## Task requirements
The string "agent" may appear on lines of the entries below; report how many such lines there are, and only that.

=== Begin Enclosure ===

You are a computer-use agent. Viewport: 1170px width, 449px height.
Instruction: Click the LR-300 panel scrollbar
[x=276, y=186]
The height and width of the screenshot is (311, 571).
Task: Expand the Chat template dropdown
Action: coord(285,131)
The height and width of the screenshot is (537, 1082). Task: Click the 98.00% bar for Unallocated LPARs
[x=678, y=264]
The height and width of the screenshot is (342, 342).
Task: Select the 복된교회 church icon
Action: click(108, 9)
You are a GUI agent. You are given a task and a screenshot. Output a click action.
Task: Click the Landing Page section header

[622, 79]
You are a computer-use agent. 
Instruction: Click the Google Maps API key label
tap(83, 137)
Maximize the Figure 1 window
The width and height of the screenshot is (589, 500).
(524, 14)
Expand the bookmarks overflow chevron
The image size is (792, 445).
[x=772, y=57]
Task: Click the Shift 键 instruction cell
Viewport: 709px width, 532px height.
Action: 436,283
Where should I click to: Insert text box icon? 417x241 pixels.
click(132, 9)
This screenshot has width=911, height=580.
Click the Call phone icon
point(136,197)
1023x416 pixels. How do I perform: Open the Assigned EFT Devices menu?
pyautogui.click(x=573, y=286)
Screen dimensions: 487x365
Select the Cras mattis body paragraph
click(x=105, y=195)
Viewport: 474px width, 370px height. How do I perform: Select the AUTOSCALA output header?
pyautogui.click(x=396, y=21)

=== End Enclosure ===

## Completed exercise
3